Let’s make and keep our websites awesome.

Joel Vertin
Digital Services Manager

Creating a Social Media Content Calendar

“What should I post on social media?” It’s one of the most common questions the social media team at Michigan Technological University hears. Most folks understand a stagnant social media page isn’t favorable, so most people are anxious to regularly produce compelling content that will engage their audience. Here are some things to consider when planning content for your Michigan Tech-affiliated social media pages:

Make a Calendar

Maybe you begin by planning a week out, maybe a month or a whole year. Perhaps your content calendar is a paper or text document, or maybe it’s Excel or Airtable (that’s what we use). Planning your social media out helps you look at the big picture: what is your goal for the page (s), what do you want to communicate, and how regularly? Bonus: A social media content calendar also helps legitimize your social media efforts to your supervisor.

Start Small

Maybe you commit to posting every Monday, Wednesday, and Friday. Hold yourself accountable with an actionable goal. If you find yourself with more rich content and an engaged audience, expand to other days and times, or even multiple times per day (Michigan Tech averages about two Facebook posts per day).

Get to Know Your Audience

When you’re planning social media content, think about who your audience is and how they might consume their digital media. Share content based around what you know about them. For instance, if your target demographic is working professionals, perhaps they are more likely to read a news blog when they wake at 6 a.m. vs. 1 p.m. Recognize the times your audience is most likely online and the times they are most likely to engage, may differ.

So What Do I Post?

Think about your content as a mix. Categories might include our academics, student and faculty profiles, athletics, research, campus life, the local area (Houghton, Keweenaw), outdoor adventure, diversity, honors and rankings, weather (our alumni love hearing about this!), and outreach. Decide what categories fit your department or area’s goals and how frequently each should be highlighted.

Look for Freebie Posts

Your content calendar should be agile enough to jump on current University news and events. If the main Michigan Tech pages post a research story, consider resharing it. If the Huskies win big, reshare. It’s an easy way to curate more content. Also look for user content, that is, the stuff students and faculty share about #MichiganTech. It might be a neat photo or a blog post. (Just be sure to get permission from the owner first.)

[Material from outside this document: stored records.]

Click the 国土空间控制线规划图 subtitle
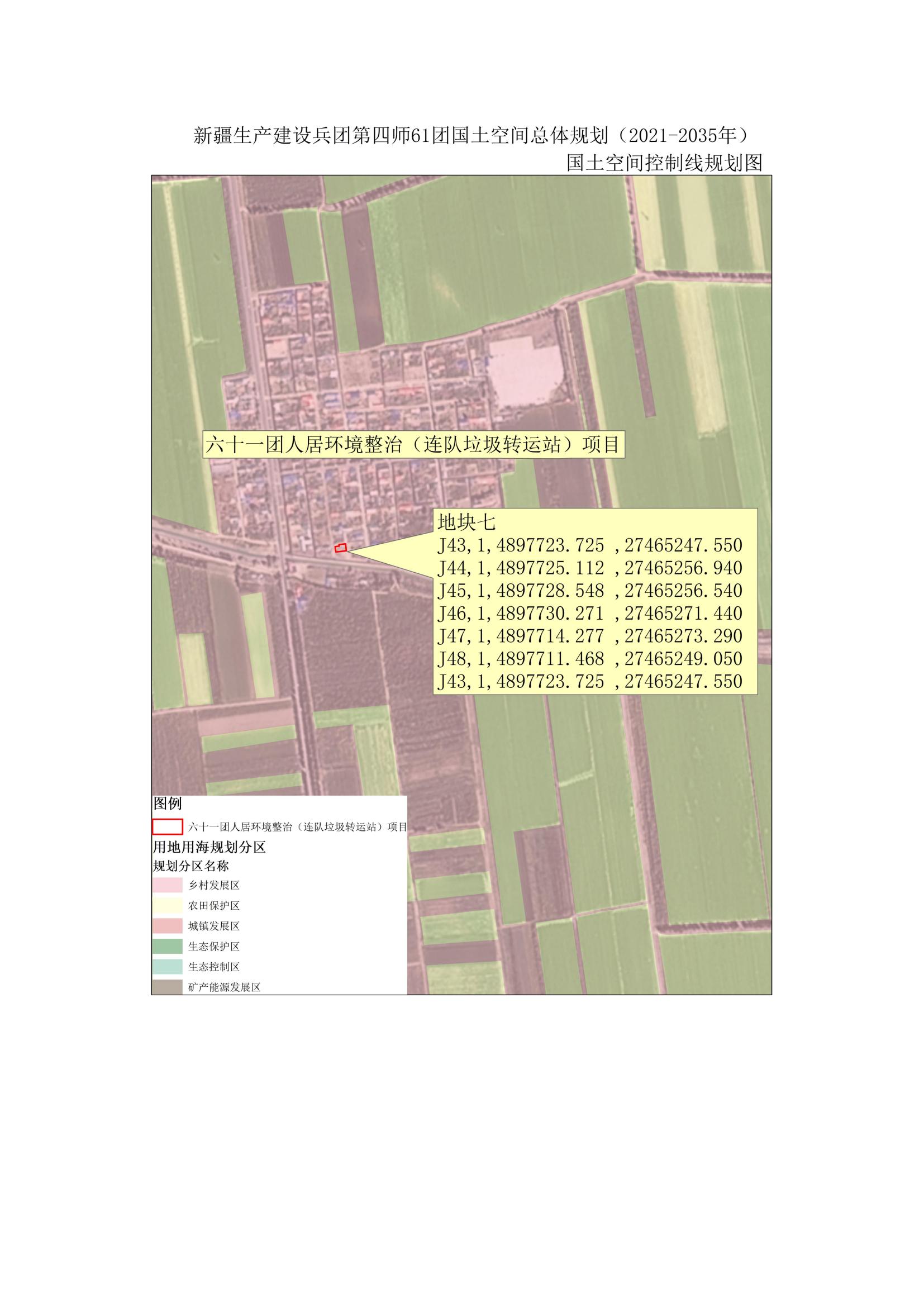Image resolution: width=924 pixels, height=1307 pixels. pyautogui.click(x=664, y=163)
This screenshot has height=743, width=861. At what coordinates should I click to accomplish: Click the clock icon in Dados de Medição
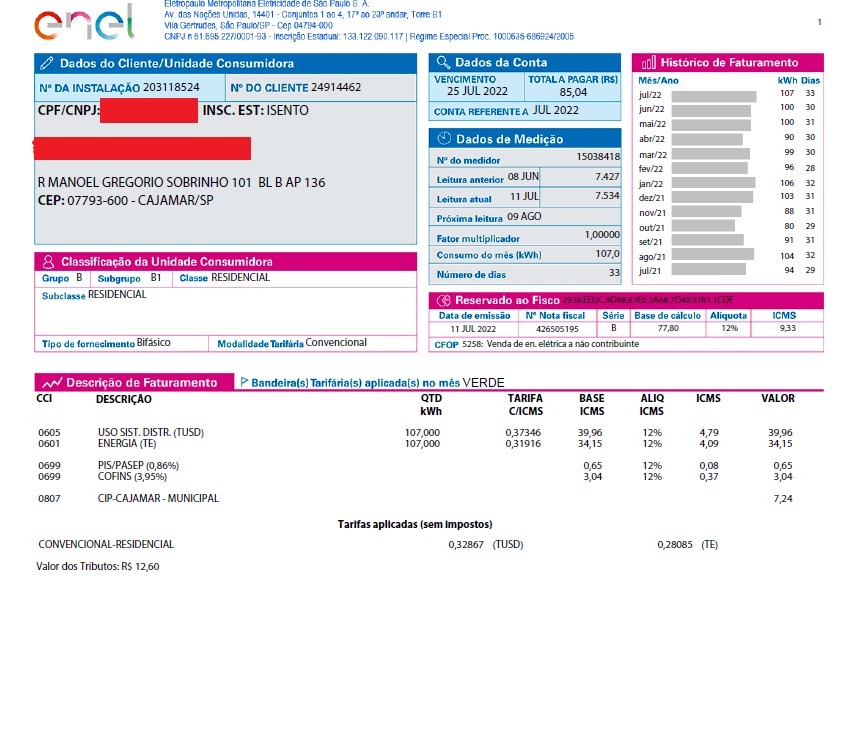click(443, 139)
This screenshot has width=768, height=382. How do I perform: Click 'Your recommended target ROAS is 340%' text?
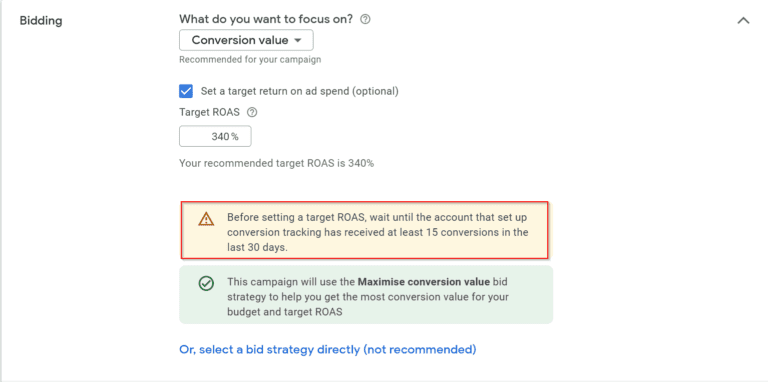click(x=277, y=163)
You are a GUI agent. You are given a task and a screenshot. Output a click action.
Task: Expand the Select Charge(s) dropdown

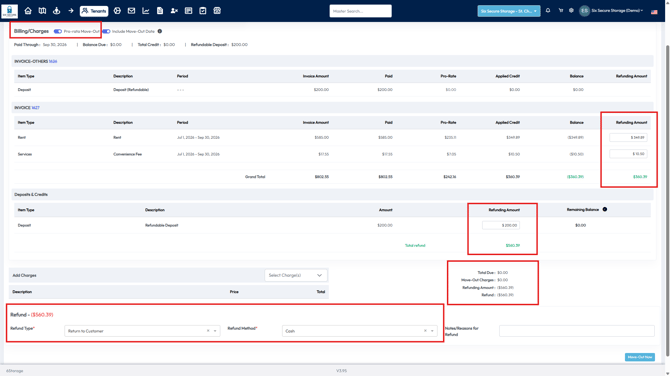pos(296,275)
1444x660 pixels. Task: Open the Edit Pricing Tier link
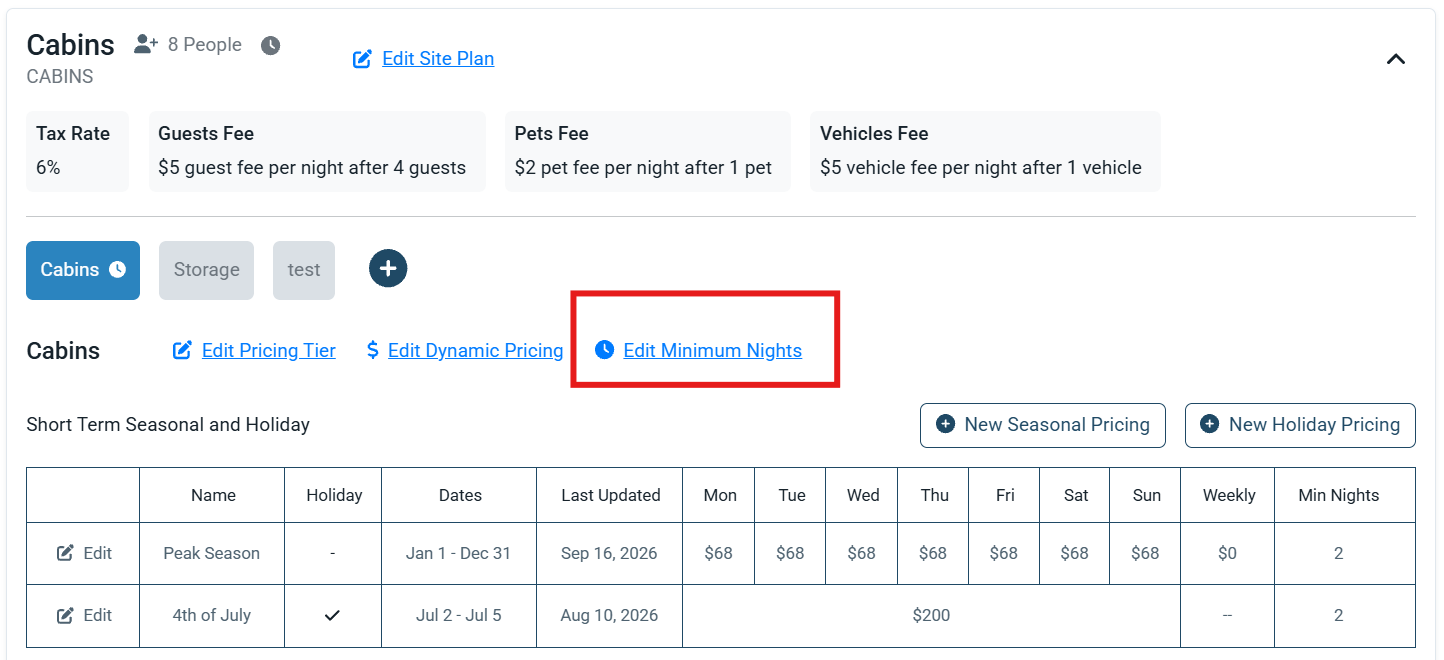(269, 350)
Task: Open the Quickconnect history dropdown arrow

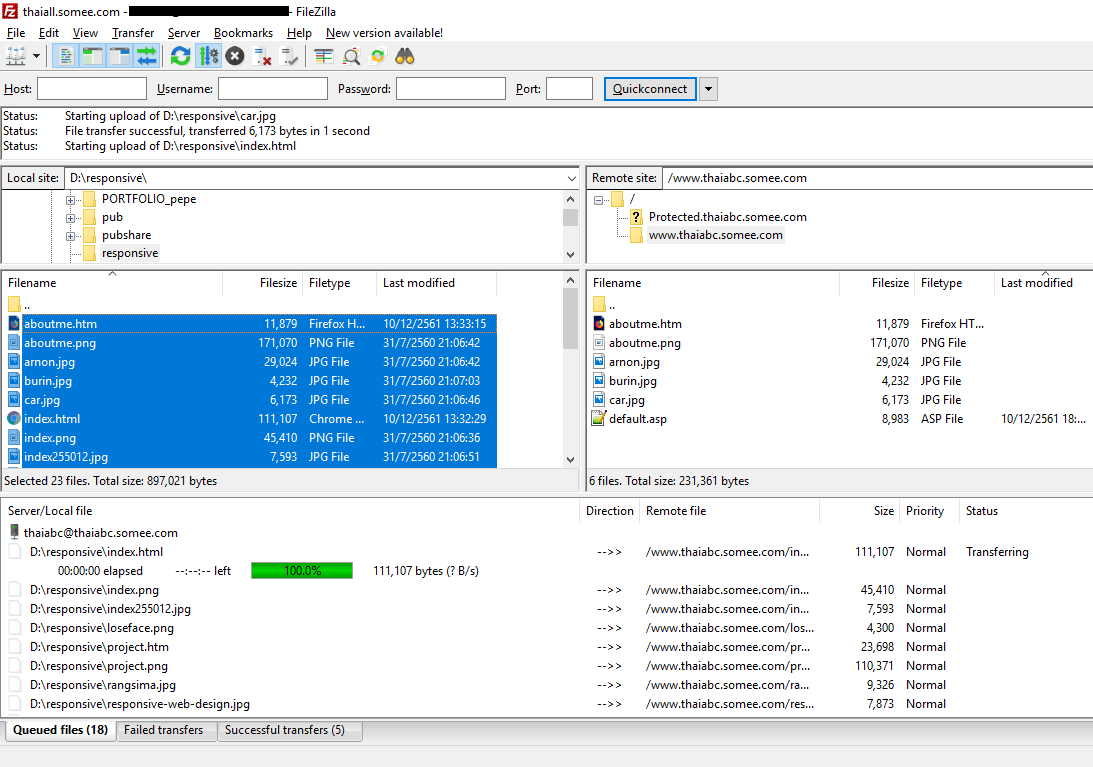Action: pyautogui.click(x=708, y=89)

What works for you on social media? Feel free to share:

Shannon Rinkinen
Brand and Social Media Manager

Hick’s Law: Content Overload

Hick’s Law explains: The time it takes to make a decision increases as the number of alternatives increases.

It is important to keep this in mind when you are deciding to add another tab to your navigation, another link under a tab, another paragraph to a webpage, or another link in a sidebar.

Make Things Digestible

Every time you add something to your website, you decrease the importance of the other portions of it. Every time you add to a webpage, you may be “adding noise” that detracts from the most important information. As an example, everyone wants to be linked from the Michigan Tech homepage. Every department. Every academic program. Every initiative or group. However, how would a user ever navigation our website if everyone had a link? People would say that our website is unusable.

Digital Services uses analytics, user interviews, benchmarking, and leadership priorities to shape how we present our websites and the information within our websites. I challenge each individual department to treat their own website in the same way.